Figure 5.2: Balanced tree example

Input: root = [3,9,20,null,null,15,7]
Output: true
Explanation: Height of left subtree = 1, height of right subtree = 2, difference = 1 (balanced)

Example 2:

Figure 5.3: Unbalanced tree example

Input: root = [1,2,2,3,3,null,null,4,4]
Output: false
Explanation: Left subtree has much greater depth than right subtree

Example 3:

Input: root = []
Output: true

5.8.4 Constraints

The number of nodes in the tree is in the range [0, 5000]
-10^4 <= Node.val <= 10^4

5.8.5 Solution - Recursive DFS

5.8.5.1 Walkthrough

Use a recursive depth-first search to compute the height of each subtree.

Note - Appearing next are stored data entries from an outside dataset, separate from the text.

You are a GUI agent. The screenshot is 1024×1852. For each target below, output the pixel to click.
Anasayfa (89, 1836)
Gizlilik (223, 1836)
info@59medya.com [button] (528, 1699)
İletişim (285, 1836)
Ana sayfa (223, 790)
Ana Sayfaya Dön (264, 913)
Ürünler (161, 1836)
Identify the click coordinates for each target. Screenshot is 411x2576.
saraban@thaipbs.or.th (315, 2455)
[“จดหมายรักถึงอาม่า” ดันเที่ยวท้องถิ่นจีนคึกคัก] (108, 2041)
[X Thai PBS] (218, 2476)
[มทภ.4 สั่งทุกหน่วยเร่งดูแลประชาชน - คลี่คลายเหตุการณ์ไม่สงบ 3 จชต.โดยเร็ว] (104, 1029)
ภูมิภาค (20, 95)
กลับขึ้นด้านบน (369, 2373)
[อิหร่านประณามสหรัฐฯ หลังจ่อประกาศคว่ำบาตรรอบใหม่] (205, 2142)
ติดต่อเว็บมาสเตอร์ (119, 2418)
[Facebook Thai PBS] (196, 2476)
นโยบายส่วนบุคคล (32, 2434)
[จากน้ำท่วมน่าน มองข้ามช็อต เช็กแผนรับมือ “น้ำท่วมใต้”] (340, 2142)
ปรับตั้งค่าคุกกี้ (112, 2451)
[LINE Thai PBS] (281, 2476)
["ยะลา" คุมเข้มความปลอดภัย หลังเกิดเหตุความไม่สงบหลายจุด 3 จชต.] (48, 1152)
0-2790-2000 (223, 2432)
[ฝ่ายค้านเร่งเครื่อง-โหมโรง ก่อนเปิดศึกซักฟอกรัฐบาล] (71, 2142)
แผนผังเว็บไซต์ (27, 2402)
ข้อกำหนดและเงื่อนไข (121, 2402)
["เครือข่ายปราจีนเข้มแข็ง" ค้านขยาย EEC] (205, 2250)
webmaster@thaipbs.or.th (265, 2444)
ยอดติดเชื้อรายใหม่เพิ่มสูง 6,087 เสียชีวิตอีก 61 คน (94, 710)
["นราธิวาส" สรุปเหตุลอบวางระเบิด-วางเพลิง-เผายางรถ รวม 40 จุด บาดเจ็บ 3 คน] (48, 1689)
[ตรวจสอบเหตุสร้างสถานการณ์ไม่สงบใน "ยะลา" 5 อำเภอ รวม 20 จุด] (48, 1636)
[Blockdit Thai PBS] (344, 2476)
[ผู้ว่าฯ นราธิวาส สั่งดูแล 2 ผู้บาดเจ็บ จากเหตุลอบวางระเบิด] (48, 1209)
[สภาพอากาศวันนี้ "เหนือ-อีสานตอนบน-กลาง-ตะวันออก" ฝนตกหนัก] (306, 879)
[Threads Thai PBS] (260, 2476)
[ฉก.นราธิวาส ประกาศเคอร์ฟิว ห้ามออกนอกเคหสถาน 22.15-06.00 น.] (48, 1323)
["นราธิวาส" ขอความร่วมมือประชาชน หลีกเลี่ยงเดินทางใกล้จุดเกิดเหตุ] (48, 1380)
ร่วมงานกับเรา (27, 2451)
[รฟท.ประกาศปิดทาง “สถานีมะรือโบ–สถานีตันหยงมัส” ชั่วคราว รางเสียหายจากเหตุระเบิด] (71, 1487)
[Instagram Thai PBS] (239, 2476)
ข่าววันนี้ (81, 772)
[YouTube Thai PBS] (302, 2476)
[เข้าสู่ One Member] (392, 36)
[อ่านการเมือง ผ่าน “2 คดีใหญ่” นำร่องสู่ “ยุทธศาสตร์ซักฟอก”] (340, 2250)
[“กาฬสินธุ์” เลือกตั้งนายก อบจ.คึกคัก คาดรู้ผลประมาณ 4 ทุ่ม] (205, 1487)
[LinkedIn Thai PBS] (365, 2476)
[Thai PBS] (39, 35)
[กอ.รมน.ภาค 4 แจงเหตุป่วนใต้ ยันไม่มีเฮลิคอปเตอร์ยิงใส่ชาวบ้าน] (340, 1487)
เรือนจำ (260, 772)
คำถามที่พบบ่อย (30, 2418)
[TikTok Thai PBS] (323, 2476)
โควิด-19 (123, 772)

For each node: 1. Recursively compute the height of the left subtree 2. Recursively compute the height of the right subtree 3. Check if the absolute difference between heights is greater than 1 4. If unbalanced at any node, propagate -1 upward to indicate imbalance 5. Otherwise, return the maximum height + 1

The key insight is to combine height calculation with balance checking in a single pass.

5.8.5.2 Analysis

Time Complexity: O(n) - Each node is visited exactly once
Space Complexity: O(h) - Recursion call stack depth equals tree height h, where h can be log(n) for balanced trees or n for skewed trees

5.8.5.3 Implementation Steps

If root is null, return 0 (base case)
Recursively get height of left subtree: lHeight = getHeight(root.left)
Recursively get height of right subtree: rHeight = getHeight(root.right)
If either subtree returned -1 (unbalanced), propagate -1 upward
If |lHeight - rHeight| > 1, return -1 (unbalanced)
Otherwise, return max(lHeight, rHeight) + 1

5.8.5.4 Code - Java

public boolean isBalanced(TreeNode root) {
    return getHeight(root) != -1;
}

private int getHeight(TreeNode root) {
    if (root == null) {
        return 0;
    }

    int lHeight = getHeight(root.left);
    int rHeight = getHeight(root.right);

    // If left or right subtree is unbalanced, propagate -1
    if (lHeight == -1 || rHeight == -1) {
        return -1;
    }

    // If current node is unbalanced, return -1
    if (Math.abs(lHeight - rHeight) > 1) {
        return -1;
    }

    // Return height of current subtree
    return Math.max(lHeight, rHeight) + 1;
}

5.8.5.5 Code - Golang

func isBalanced(root *TreeNode) bool {
    if root == nil {
        return true
    }

    return dfs(root) != -1
}

func dfs(node *TreeNode) int {
    if node == nil {
        return 0
    }

    lHeight := dfs(node.Left)
    rHeight := dfs(node.Right)

    // If left or right subtree is unbalanced, return -1
    if lHeight == -1 || rHeight == -1 {
        return -1
    }

    // If current node is unbalanced, return -1
    if math.Abs(float64(lHeight - rHeight)) > 1 {
        return -1
    }

    // return height of current subtree
    return max(lHeight, rHeight) + 1
}